[Text to read]
+ + + +
What is “auto bounce”?


----------



## Talys (Feb 20, 2018)

ScottyP said:


> What is “auto bounce”?



360 degree sensors evaluate the room and the subject, then a motorized head automatically rotates the flash to likely best exposure, based on your selection of 5 steps between "dramatic" and "symmetrical" 8)

Ok, well, here's wishin'


----------



## magarity (Feb 20, 2018)

Talys said:


> ScottyP said:
> 
> 
> > What is “auto bounce”?
> ...


All with no camera shake due to inertial damping fields. Antimatter power cell not included.


----------



## Chaitanya (Feb 20, 2018)

No RT? Thats odd.


----------



## H. Jones (Feb 20, 2018)

Chaitanya said:


> No RT? Thats odd.



It is possible that Canon no longer feels the need to add "RT" to the name and now just includes it as a standard, but that's assuming a lot on my part. I just can't really imagine a new flash without RT, especially considering the (relatively) low price of the 430EX-RT, so I'm not sure how this makes sense. I guess Canon could be releasing a very cheap flash to compete with Chinese knockoffs, but those have RT, so why not?

Interested to see what this "autobounce" is, but guess it could be that it detects the distance to the bouncing surface and adjusts based on that. Highly doubt the flash head moves on its own power, since that would suck batteries like no tomorrow.


----------



## Talys (Feb 20, 2018)

H. Jones said:


> Chaitanya said:
> 
> 
> > No RT? Thats odd.
> ...



Yeah, I was being totally facetious, obviously 

It would be helpful if the flash could link:

1. Angle of camera and distance to subject
2. Angle of flash and distance to bounce surface

To calculate, based on some assumptions, like a ceiling parallel to the floor:

3. If the flash is not at the right angle for good coverage
4. Power level of the flash based on exposure settings

That would be pretty cool. 



magarity said:


> Talys said:
> 
> 
> > ScottyP said:
> ...



The antimatter power cell also powers the interal antigrav unit, linked to the gyroscopic compensators in order give you a gimbal-without-a-gimbal. It also doubles as a personal floatation device when your airplane falls out of the sky. Innovation!


----------



## brad-man (Feb 20, 2018)

Maybe it's a budget flash with no hotshoe lock and it falls off often...


----------



## IglooEater (Feb 20, 2018)
+ + + +
[Provided records]
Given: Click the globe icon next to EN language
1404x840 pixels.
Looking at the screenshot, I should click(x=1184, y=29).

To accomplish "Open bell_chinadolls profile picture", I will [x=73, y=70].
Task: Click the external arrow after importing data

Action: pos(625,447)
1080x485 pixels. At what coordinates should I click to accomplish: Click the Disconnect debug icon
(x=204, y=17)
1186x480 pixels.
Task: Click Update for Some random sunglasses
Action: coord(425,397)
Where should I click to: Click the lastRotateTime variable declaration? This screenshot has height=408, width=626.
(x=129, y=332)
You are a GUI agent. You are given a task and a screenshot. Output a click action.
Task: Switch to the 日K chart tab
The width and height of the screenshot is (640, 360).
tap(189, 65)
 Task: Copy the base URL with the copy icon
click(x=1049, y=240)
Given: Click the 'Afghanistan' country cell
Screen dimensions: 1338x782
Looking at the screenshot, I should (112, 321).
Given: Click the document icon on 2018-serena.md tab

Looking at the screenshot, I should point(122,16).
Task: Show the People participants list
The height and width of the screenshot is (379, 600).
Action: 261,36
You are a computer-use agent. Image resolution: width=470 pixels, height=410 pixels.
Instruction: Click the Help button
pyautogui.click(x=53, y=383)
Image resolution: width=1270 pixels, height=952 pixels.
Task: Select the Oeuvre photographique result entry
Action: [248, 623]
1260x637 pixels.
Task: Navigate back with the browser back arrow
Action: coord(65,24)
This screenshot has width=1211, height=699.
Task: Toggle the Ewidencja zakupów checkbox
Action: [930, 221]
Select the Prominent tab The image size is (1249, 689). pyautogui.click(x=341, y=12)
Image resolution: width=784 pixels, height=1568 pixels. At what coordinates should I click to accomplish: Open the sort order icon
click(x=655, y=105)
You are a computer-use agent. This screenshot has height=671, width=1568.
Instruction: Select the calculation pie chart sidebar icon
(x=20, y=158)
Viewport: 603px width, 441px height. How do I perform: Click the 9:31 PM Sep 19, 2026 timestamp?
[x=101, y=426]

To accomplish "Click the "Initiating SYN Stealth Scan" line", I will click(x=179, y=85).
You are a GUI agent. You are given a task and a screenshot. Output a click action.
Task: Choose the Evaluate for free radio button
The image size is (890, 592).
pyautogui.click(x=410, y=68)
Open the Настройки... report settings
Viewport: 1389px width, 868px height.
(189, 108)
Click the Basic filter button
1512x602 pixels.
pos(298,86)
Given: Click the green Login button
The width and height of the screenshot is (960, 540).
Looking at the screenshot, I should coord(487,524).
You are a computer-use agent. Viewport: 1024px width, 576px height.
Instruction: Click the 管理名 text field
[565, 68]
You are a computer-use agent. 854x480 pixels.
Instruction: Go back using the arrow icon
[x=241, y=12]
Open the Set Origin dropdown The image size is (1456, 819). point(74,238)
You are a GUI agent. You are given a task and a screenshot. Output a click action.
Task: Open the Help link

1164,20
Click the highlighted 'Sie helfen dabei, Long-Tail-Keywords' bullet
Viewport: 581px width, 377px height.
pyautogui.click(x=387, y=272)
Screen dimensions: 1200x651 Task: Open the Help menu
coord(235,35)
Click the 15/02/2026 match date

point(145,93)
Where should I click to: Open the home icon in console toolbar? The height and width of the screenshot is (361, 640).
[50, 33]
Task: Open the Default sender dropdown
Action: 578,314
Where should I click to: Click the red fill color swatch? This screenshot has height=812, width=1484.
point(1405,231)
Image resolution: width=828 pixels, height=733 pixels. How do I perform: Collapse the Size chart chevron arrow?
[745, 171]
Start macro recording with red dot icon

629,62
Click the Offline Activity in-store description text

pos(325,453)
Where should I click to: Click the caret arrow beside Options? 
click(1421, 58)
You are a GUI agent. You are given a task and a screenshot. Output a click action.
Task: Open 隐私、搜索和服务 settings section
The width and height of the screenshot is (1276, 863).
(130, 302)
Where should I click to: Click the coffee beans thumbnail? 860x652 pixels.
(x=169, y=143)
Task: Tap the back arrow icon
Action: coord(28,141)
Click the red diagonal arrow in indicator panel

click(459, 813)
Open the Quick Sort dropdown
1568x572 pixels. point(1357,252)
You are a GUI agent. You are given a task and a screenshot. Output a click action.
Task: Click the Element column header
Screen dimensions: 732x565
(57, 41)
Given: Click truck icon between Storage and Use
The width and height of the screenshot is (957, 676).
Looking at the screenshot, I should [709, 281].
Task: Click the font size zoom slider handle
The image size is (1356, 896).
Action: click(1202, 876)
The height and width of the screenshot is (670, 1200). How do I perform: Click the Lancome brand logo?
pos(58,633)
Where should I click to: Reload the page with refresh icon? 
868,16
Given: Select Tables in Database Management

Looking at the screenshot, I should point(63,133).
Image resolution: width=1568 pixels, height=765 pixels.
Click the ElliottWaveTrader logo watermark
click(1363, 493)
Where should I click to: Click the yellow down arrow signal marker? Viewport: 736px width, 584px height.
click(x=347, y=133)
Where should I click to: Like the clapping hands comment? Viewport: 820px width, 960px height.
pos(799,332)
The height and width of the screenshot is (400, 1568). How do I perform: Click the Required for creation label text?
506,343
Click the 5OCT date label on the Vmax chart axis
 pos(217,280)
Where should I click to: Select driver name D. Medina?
+ + + +
[Set tasks]
a) Reproduce the entries from their very first line through the line containing "will [x=73, y=70].", with both of those lines included.
b) Continue the forum thread about the flash's "auto bounce" feature from the point where it stops.

[Results for each task]
a)
Given: Click the globe icon next to EN language
1404x840 pixels.
Looking at the screenshot, I should click(x=1184, y=29).

To accomplish "Open bell_chinadolls profile picture", I will [x=73, y=70].

b)
We get an image before any specifications? Is it me or is that a bit odd?


----------



## Chaitanya (Feb 21, 2018)

H. Jones said:


> Chaitanya said:
> 
> 
> > No RT? Thats odd.
> ...


Canon has been quite explicit to mention RT when it came to their speedlights(even macro lights have RT branding). So its highly unlikely canon will drop RT branding on their lights. With 600ex-RT and 430ex-RT you can buy non radio capable lights at lower prices, as I have bought 430ex III which is non RT version.


----------



## Ozarker (Feb 21, 2018)

Chaitanya said:


> No RT? Thats odd.



No RT needed. The Speedlite and the soon to be announced firmware update allow photographer, camera, and flash to all communicate telepathically.


----------



## Sabaki (Feb 21, 2018)

brad-man said:


> Maybe it's a budget flash with no hotshoe lock and it falls off often...



And then it bounces automatically on the ground...plausible theory


----------



## lion rock (Feb 21, 2018)

That's priceless!
I laughed so much.
Thanks.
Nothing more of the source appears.